Many, among the software projects that are Tails upstream, are currently preparing new stable releases. Time is getting tight to make sure their upcoming releases fits Tails needs.

  • Get ready for live-build 3.x: Tails relies on Debian Live. Heavily. Tails 0.11 will ship live-boot and live-config 3.x, but we're still using live-build 2.x. We need to convert our configuration tree to the (deeply incompatible) live-build 3.x format. There is no turning back. All unmerged branches shall be converted, if possible at the same time.

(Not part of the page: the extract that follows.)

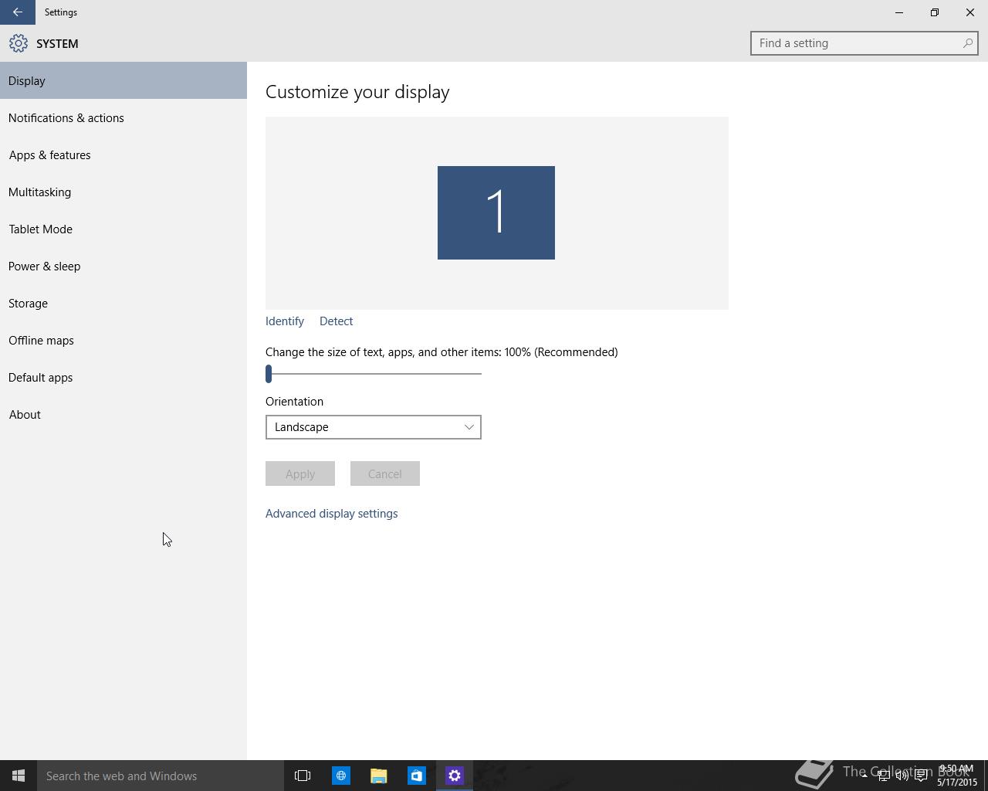
Task: Open Advanced display settings link
Action: pyautogui.click(x=332, y=514)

Just like the Git split, I think post-0.11 is a great time to do so... and, along the way, fix any bug in live-build 3.x we find.
  • Debian Wheezy: Tails relies on Debian. Heavily. Debian Wheezy is supposed to be frozen in June. We need to check what, in the current state of Debian Wheezy, is not fit for Tails, and fix it or have it fixed. Next step: to build Wheezy test images.
  • AppArmor: some of us have started to work on getting Debian Wheezy some AppArmor support. If the Wheezy freeze is not postponed, June is the deadline to get such things into Debian.
  • Tor 0.2.3.x: we need to make sure the next major Tor stable release will be great for Tails, with a focus on the separate streams features. Next steps: everyone of us, let's run Tor 0.2.3.x and use the separate streams feature. Put it into Tails experimental.
  • Vidalia 0.4 is supposed to be released as stable in the next few months. We need to make sure it will be great for Tails, with a focus on the areas it's lacking for us (bridges support) and where we patch it (see our patches). It would be great if we could ship Vidalia 0.4 without any custom patch, wouldn't it? Next steps:
    • run Vidalia 0.3.x from Debian experimental
    • test the branch that implements Tor#2905
    • look at our patches, and see what we could drop, have merged, or implement as a plugin

Upcoming features

We will implement partial upgrades in May. Upgrade packs will provide only what has changed between two releases (deltas) and a way to apply those changes to the currently running Tails (taking effect after reboot).

We have acknowledged a while ago Claws Mail usability shortcomings, especially when using slow connections; we settled on Icedove (also known as Thunderbird outside Debian) to replace it a while ago; we implemented a few necessary improvements (git://labs.riseup.net/tails_icedove.git); some more tweaks are needed though, and this is blocked by the lack of a proper Tails APT repository.

Tails will soon ship an "unsafe", non-torified browser, that will be useful to connect to networks that require registration, such as Wi-Fi hotspots.